Israel’s military is now using conventional weapons such as fighter bombers to drop thousands of explosive devices on Gaza, destroying its infrastructure and causing heavy civilian casualties. Water and food is reportedly running out as the Israeli Defence Force (IDF) has shut down all aid convoys and targeted Gaza water infrastructure in its bombing raids. Power was cut soon after the Hamas invasion on 7th October as the IDF targeted power stations, while hospitals report that their generators have run out of diesel. This is fatal for babies in incubators and those on life support.
Israel has been charged with breaking international law and for committing war crimes in Gaza, including the targeting of civilians in what appears to be carpet bombing raids, and for destroying Palestinians homes previously. Right-wing Jewish extremist settlers have violated land agreements in recent years, and under the conservative government of Benyamin Netanyahu, these land seizures have accelerated.
On the other hand, Hamas’ stated aim is the destruction of Israel and Hamas, the radical Islamist movement which rules Gaza has repeatedly called for Jews to be killed. Hamas has seized more than 200 Jewish hostages, including children, during their raid into Israel on the 7th October and this has further complicated both the efforts to stop the war, and how to report it.
Journalists are being called on to take sides with Palestinians calling the Israelis Zionist terrorists, and Israelis calling Palestinians Islamic terrorists. The role of reporters is to report, and one person’s terrorist is another’s freedom fighter, unless the reporter happens to be fighting their own war from a particular position.
As journalists summarise events from afar, it remains imperative to avoid emotive knee-jerk reporting which turns into a propaganda exercise for either side.

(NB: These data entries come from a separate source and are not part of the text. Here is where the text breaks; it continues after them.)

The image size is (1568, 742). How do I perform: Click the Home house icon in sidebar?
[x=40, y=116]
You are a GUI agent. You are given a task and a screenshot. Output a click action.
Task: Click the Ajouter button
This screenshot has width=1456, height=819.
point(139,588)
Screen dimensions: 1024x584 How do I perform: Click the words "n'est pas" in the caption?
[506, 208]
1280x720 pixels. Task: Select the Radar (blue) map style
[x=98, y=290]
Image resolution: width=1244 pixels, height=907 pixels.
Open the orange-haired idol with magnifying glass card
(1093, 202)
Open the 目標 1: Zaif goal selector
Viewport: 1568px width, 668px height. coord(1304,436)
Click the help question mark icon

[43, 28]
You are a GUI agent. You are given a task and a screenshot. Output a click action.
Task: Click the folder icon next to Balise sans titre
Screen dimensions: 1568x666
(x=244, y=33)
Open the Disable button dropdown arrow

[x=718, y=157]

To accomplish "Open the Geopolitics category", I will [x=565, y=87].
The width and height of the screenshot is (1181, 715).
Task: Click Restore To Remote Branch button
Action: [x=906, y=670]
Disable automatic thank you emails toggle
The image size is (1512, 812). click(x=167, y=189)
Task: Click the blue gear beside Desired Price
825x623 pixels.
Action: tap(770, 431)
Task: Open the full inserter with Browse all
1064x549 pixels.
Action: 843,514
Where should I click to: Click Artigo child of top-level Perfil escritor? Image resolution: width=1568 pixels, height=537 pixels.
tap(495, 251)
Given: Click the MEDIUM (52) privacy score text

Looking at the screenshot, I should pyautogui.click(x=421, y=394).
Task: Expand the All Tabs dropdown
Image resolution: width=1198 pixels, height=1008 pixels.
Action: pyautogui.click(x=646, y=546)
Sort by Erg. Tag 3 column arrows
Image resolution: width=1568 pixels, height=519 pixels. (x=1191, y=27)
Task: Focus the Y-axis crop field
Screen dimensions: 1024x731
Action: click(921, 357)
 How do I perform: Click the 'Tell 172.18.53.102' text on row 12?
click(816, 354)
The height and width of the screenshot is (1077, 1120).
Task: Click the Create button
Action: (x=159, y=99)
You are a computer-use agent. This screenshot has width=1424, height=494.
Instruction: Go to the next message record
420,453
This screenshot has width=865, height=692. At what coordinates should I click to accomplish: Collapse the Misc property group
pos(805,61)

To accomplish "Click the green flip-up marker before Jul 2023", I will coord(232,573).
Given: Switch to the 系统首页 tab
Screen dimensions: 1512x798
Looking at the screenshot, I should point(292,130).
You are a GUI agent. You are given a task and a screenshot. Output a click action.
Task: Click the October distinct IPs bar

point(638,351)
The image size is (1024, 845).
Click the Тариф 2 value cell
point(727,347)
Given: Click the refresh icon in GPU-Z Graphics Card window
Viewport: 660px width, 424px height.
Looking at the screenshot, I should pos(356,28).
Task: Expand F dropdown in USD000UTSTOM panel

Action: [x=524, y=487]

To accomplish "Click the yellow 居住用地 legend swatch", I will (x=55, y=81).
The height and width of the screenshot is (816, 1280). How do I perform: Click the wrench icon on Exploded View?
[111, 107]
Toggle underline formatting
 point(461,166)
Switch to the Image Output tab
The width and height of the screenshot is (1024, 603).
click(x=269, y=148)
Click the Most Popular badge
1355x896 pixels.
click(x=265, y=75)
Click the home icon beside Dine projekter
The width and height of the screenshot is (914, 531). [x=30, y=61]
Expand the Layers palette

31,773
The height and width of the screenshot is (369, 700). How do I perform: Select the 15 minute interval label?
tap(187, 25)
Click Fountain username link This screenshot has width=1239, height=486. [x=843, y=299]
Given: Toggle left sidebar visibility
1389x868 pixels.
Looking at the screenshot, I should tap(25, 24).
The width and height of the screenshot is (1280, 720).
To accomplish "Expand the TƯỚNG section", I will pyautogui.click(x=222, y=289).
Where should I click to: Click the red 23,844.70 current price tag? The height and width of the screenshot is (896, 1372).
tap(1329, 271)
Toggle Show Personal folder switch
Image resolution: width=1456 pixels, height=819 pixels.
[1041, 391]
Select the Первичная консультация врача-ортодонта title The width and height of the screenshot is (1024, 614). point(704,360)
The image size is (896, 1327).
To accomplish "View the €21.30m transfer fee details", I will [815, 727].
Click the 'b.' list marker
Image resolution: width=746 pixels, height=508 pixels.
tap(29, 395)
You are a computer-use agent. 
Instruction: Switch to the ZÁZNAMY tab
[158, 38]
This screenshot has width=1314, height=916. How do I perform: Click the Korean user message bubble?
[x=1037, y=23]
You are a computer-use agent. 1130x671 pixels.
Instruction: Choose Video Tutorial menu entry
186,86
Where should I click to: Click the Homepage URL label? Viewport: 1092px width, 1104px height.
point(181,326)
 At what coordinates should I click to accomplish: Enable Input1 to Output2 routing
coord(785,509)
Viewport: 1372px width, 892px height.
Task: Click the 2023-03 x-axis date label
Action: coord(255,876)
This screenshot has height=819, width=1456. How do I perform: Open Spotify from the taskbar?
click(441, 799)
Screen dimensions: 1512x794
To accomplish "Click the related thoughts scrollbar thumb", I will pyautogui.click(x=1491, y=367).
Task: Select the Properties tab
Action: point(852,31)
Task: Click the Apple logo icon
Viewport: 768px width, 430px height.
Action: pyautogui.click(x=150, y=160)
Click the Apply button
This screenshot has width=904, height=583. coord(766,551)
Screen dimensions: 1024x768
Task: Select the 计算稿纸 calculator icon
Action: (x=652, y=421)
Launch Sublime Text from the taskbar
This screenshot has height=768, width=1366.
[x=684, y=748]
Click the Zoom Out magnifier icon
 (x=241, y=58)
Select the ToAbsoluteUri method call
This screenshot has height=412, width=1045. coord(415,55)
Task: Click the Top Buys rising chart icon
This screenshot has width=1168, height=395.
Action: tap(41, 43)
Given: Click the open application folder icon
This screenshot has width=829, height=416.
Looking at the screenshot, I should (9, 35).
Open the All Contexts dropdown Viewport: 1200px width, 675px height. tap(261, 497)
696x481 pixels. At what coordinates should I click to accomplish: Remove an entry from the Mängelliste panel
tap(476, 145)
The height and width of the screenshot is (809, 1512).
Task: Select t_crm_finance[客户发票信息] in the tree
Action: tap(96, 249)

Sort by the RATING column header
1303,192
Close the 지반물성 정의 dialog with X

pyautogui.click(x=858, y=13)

Here are resources to help you understand the war, and your responsibility to accurately report on it:
- Tips and resources for covering the Israel-Gaza conflict – IJNet
- Israel-Gaza conflict: when social media fakes are rampant, news verification is vital – The Conversation
- Accuracy in journalism – Media helping media
- Israel-Gaza war in maps and charts: Live Tracker – Al Jazeera
- FACT CHECK: Misinformation about the Israel-Hamas war is flooding social media. Here are the facts – africanews
War Reporting is a very specific brand of journalism carried out by only the most hardened writers, photographers and videographers. In the escalating conflict that is the war in Gaza, these journalists must be honoured as they are conducting the most difficult and deadly assignments of their lives.
(Editor’s note – we need to write about how this is covered rather than deciding to throw our lot in with one side or another in what is a war underpinned by religion and politics.)